EXERCISE INSTRUCTIONS: Which lines below mention "agent"? Pick each one out.

TASK DATA:

--

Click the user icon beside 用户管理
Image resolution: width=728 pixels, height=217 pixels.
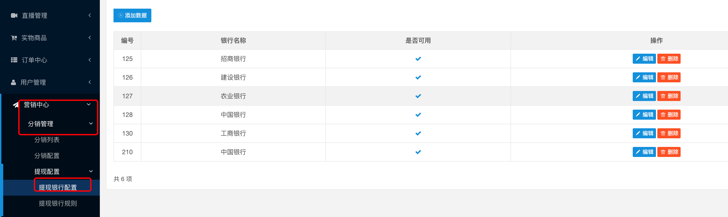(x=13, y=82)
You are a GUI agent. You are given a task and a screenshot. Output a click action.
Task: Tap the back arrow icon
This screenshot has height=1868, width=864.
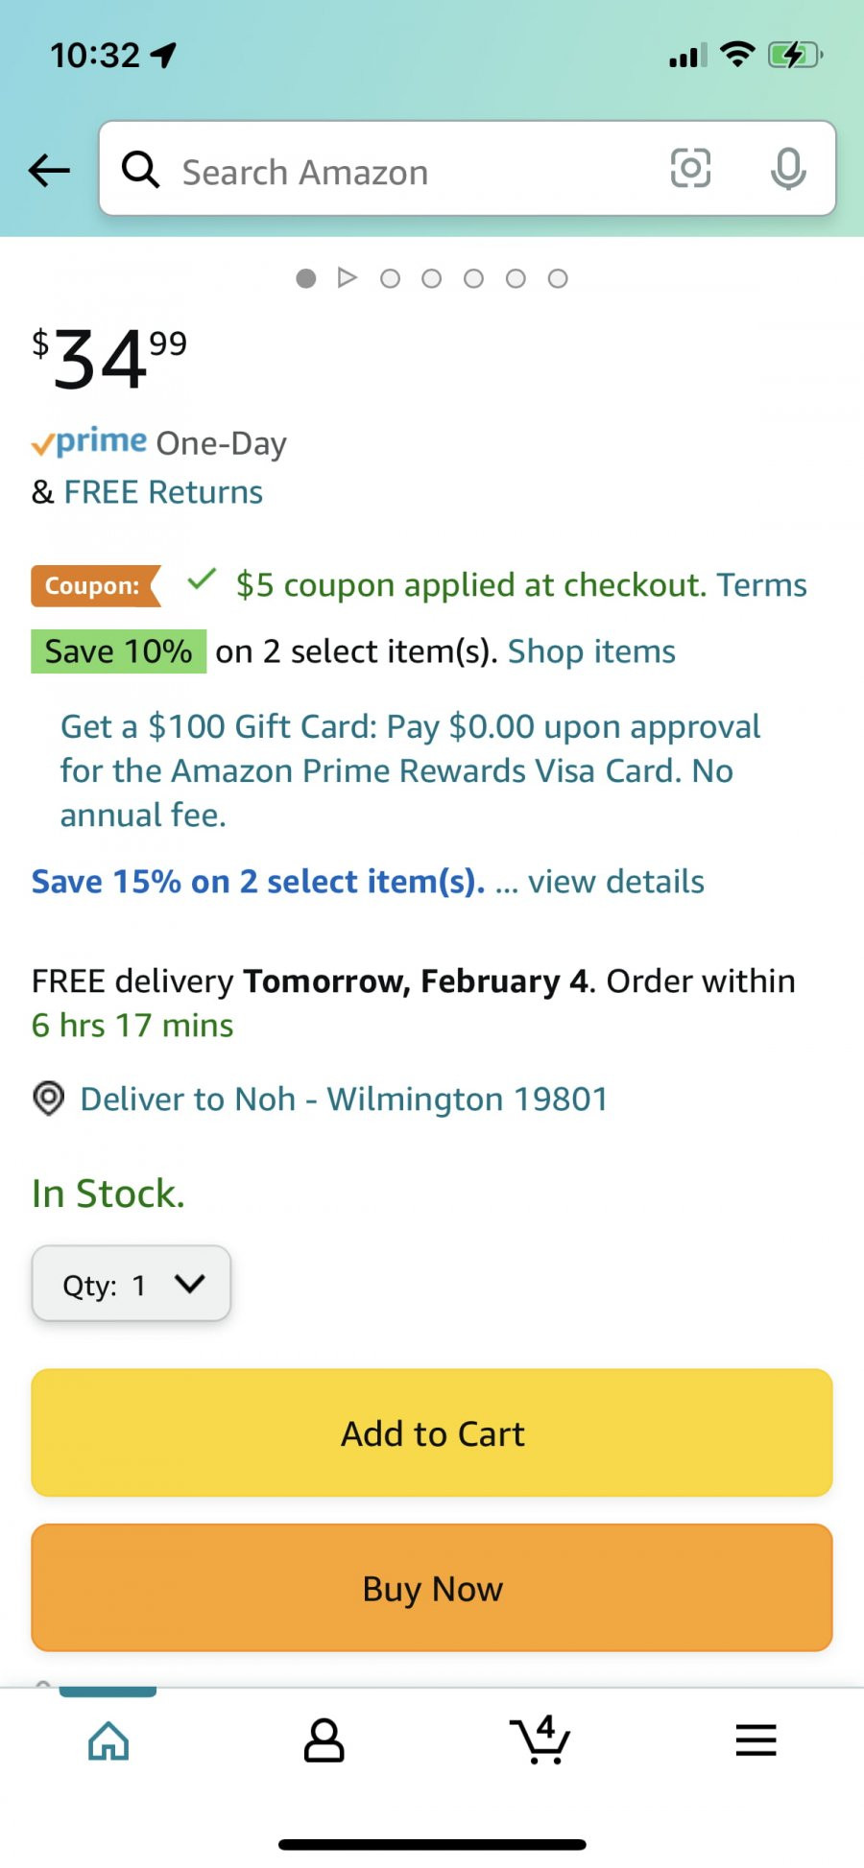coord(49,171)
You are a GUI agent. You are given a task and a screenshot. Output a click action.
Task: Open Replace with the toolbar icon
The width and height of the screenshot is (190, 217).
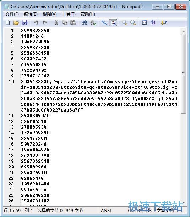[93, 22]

--

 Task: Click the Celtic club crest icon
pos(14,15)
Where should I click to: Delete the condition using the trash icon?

--

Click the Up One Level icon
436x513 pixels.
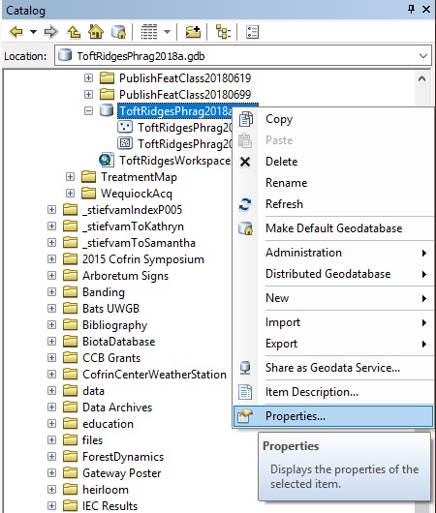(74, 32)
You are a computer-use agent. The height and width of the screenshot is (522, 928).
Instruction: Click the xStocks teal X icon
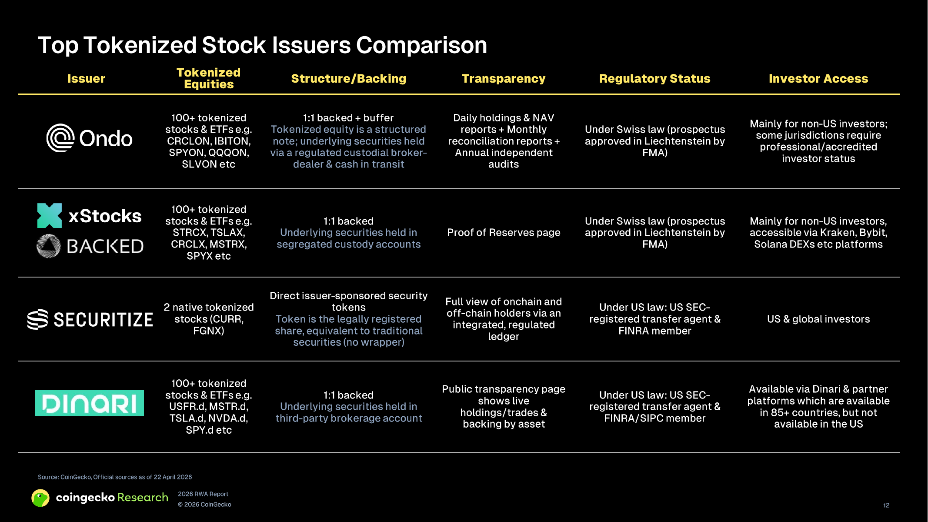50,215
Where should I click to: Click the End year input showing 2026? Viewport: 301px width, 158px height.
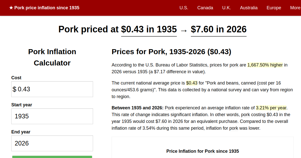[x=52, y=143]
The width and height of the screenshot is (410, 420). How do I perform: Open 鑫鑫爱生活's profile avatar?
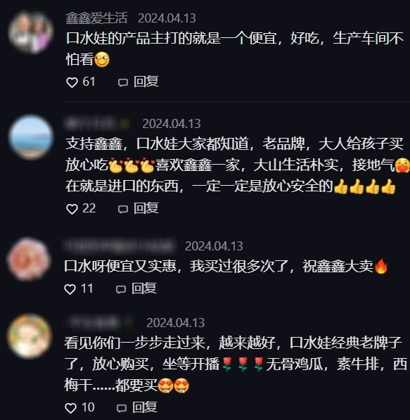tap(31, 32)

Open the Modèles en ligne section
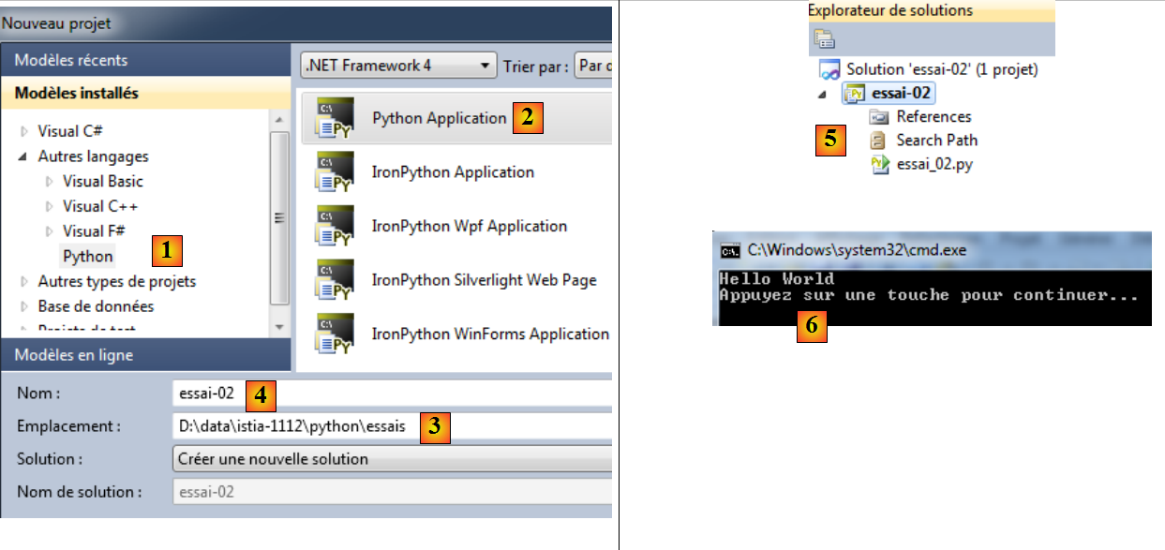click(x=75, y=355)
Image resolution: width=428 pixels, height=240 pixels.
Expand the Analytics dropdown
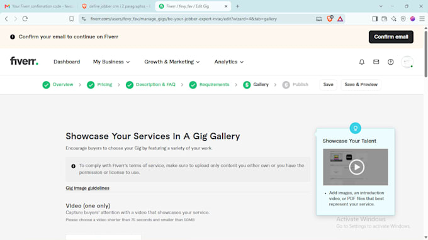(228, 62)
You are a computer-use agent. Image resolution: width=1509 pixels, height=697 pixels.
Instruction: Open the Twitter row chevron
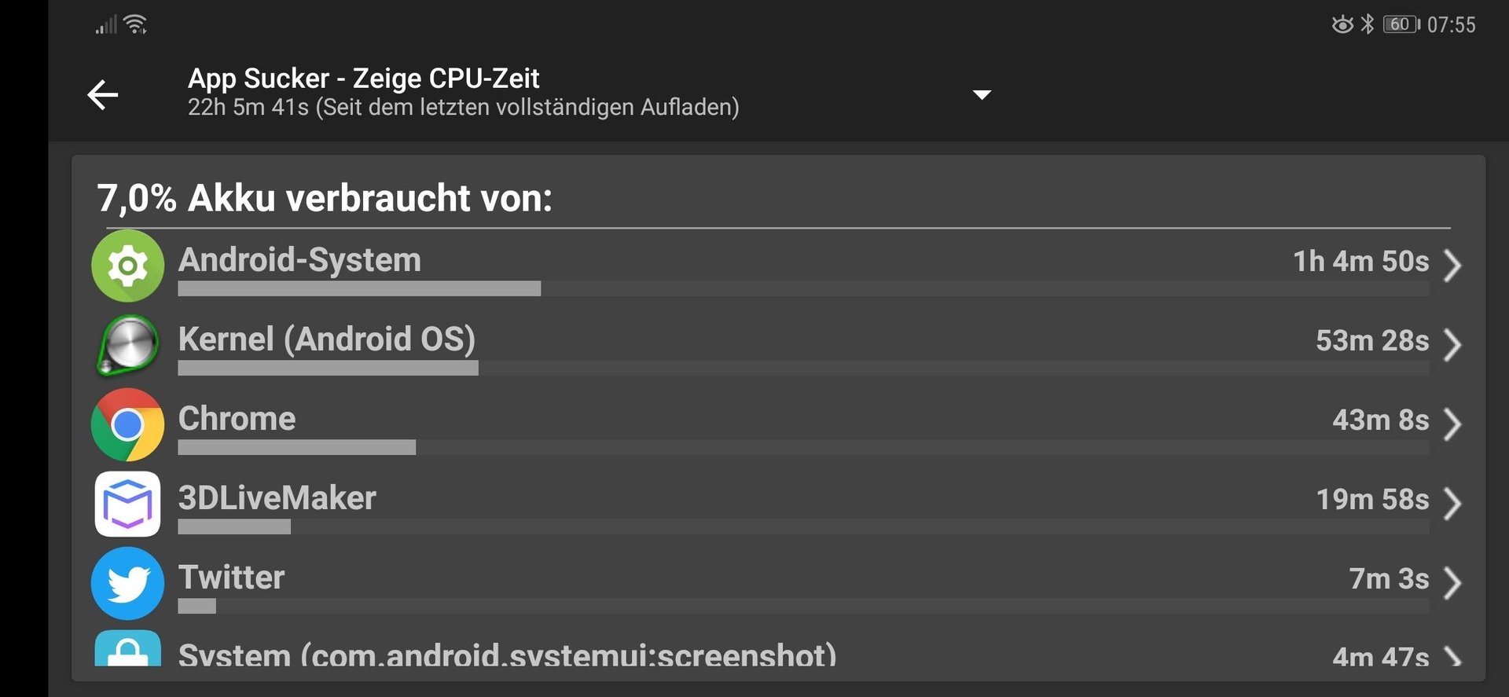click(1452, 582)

--

RESPONSE FOR THIS EXERCISE:
You are a GUI agent. You are given a task and a screenshot. Output a click action.
You are a GUI agent. You are given a task and a screenshot. Output a click action.
You are a computer-use agent. The height and width of the screenshot is (522, 928).
You are a computer-use agent. Image resolution: width=1509 pixels, height=697 pixels.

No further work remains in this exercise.